• _Task data_:
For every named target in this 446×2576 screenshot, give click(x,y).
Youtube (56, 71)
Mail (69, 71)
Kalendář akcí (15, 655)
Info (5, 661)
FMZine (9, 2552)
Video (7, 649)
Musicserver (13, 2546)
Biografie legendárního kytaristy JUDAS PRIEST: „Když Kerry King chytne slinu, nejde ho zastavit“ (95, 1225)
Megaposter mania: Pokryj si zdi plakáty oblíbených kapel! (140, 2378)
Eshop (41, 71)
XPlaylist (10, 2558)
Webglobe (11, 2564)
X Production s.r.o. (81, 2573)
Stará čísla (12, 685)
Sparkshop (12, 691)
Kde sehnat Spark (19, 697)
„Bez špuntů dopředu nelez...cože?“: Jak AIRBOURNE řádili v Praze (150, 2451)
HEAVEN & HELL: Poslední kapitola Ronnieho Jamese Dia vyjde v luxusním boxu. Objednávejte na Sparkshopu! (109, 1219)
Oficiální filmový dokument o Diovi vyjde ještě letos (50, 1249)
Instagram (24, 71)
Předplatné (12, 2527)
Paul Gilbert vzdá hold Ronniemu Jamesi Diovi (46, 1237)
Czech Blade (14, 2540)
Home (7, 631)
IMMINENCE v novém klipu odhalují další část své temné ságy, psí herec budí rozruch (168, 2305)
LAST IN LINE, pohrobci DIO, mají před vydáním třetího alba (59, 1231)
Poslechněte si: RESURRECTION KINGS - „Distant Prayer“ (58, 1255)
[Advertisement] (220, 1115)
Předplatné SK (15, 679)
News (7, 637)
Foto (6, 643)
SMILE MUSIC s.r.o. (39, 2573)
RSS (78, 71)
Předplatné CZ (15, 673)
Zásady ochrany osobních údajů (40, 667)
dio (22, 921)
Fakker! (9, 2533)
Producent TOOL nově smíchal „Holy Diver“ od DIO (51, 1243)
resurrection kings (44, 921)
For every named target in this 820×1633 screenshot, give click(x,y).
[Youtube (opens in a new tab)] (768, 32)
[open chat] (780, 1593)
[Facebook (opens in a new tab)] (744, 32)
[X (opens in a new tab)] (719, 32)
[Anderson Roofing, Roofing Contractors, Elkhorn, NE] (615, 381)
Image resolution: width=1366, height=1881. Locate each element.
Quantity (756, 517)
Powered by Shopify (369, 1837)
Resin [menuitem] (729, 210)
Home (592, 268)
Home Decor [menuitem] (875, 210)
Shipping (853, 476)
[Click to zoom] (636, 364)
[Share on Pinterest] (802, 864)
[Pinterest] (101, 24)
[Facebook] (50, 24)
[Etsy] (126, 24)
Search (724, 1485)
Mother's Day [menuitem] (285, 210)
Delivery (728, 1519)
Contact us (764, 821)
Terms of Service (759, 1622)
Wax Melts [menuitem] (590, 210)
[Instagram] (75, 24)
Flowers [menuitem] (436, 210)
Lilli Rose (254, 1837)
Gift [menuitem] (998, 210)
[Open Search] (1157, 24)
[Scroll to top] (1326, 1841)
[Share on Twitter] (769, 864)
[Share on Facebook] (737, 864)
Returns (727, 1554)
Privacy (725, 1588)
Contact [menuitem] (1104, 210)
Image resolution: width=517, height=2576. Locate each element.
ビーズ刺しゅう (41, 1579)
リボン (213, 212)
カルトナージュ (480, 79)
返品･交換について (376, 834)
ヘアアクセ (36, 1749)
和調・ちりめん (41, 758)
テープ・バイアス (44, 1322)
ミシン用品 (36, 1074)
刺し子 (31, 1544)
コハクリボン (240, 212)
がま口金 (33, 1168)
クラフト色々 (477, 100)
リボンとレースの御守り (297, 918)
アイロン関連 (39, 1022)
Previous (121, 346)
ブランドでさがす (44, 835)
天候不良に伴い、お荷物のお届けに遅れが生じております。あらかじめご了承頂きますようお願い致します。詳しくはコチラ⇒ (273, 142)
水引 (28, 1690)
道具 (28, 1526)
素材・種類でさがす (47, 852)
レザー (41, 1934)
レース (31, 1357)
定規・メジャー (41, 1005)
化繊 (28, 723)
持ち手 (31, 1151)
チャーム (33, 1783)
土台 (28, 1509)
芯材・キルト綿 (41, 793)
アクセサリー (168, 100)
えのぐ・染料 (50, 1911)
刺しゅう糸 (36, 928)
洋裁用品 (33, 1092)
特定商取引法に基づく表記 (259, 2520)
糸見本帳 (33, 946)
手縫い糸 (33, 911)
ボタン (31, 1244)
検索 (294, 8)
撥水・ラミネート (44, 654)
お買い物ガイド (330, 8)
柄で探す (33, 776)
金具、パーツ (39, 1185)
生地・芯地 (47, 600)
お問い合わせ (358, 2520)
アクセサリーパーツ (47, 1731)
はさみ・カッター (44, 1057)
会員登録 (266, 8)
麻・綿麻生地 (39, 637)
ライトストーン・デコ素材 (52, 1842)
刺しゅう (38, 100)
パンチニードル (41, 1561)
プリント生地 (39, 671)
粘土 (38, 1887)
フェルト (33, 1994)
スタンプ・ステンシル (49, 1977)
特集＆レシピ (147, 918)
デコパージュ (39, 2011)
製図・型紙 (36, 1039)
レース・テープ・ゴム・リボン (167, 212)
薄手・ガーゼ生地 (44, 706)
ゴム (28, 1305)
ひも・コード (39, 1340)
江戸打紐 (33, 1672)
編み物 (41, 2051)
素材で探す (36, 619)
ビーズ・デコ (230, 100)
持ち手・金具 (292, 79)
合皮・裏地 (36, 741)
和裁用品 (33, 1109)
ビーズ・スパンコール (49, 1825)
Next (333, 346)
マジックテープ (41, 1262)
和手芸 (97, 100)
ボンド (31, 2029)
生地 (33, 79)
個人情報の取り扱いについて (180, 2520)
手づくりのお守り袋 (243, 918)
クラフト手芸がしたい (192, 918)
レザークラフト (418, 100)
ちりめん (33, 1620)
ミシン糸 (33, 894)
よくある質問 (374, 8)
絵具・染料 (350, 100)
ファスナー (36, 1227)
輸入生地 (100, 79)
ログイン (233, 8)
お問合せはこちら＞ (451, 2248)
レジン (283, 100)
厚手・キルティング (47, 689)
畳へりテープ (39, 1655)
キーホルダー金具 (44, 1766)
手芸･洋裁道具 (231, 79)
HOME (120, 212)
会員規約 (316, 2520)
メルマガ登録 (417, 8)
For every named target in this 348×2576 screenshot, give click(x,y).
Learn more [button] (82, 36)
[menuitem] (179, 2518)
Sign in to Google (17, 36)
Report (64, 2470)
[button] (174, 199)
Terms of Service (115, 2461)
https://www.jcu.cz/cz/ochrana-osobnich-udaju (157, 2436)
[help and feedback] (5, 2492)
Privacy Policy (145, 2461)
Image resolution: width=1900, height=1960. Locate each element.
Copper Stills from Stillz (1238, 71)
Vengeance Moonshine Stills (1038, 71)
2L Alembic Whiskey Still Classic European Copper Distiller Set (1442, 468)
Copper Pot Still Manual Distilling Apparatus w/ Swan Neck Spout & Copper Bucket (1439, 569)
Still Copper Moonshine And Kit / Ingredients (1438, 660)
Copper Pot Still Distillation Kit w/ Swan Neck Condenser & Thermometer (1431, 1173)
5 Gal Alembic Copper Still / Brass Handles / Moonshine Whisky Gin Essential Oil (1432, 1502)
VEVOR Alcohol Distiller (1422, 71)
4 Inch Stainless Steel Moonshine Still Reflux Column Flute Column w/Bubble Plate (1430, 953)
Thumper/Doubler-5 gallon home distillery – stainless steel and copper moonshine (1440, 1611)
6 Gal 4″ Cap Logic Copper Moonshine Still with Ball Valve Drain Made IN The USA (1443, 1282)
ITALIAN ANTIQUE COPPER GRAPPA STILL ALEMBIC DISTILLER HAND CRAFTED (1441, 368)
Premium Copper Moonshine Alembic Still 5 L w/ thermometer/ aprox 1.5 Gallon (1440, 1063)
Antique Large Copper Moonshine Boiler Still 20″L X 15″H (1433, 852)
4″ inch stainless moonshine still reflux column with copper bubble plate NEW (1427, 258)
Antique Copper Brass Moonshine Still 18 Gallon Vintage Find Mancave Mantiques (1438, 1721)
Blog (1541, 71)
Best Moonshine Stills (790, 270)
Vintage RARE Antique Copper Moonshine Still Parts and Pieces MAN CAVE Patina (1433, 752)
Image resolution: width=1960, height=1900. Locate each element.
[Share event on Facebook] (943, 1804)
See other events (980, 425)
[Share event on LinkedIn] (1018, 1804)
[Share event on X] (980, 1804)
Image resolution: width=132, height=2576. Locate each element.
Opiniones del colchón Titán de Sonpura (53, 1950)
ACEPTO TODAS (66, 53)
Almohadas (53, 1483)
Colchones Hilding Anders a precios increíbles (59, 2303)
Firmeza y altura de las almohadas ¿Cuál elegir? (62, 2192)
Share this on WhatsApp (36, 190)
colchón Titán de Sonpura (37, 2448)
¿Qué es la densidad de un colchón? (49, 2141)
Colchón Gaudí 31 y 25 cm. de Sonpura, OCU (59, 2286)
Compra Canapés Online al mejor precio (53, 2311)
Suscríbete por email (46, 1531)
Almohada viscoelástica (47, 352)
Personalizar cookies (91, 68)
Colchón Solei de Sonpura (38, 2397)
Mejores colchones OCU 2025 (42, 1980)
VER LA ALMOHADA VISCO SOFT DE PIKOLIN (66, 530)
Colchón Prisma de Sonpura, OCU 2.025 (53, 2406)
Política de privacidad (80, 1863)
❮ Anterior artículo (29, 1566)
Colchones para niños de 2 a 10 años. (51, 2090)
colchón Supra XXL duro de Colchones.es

• _Activity_:
Output should match, line for line, the stretch of the material above from the line holding "金具、パーツ (39, 1185)" through the line holding "畳へりテープ (39, 1655)".

• _Response for this exercise_:
金具、パーツ (39, 1185)
生地・芯地 (47, 600)
お問い合わせ (358, 2520)
アクセサリーパーツ (47, 1731)
はさみ・カッター (44, 1057)
会員登録 (266, 8)
麻・綿麻生地 (39, 637)
ライトストーン・デコ素材 (52, 1842)
刺しゅう (38, 100)
パンチニードル (41, 1561)
プリント生地 (39, 671)
粘土 (38, 1887)
フェルト (33, 1994)
スタンプ・ステンシル (49, 1977)
特集＆レシピ (147, 918)
デコパージュ (39, 2011)
製図・型紙 (36, 1039)
レース・テープ・ゴム・リボン (167, 212)
薄手・ガーゼ生地 (44, 706)
ゴム (28, 1305)
ひも・コード (39, 1340)
江戸打紐 (33, 1672)
編み物 (41, 2051)
素材で探す (36, 619)
ビーズ・デコ (230, 100)
持ち手・金具 (292, 79)
合皮・裏地 (36, 741)
和裁用品 (33, 1109)
ビーズ・スパンコール (49, 1825)
Next (333, 346)
マジックテープ (41, 1262)
和手芸 (97, 100)
ボンド (31, 2029)
生地 (33, 79)
個人情報の取り扱いについて (180, 2520)
手づくりのお守り袋 (243, 918)
クラフト手芸がしたい (192, 918)
レザークラフト (418, 100)
ちりめん (33, 1620)
ミシン糸 (33, 894)
よくある質問 (374, 8)
絵具・染料 (350, 100)
ファスナー (36, 1227)
輸入生地 (100, 79)
ログイン (233, 8)
お問合せはこちら＞ (451, 2248)
レジン (283, 100)
厚手・キルティング (47, 689)
畳へりテープ (39, 1655)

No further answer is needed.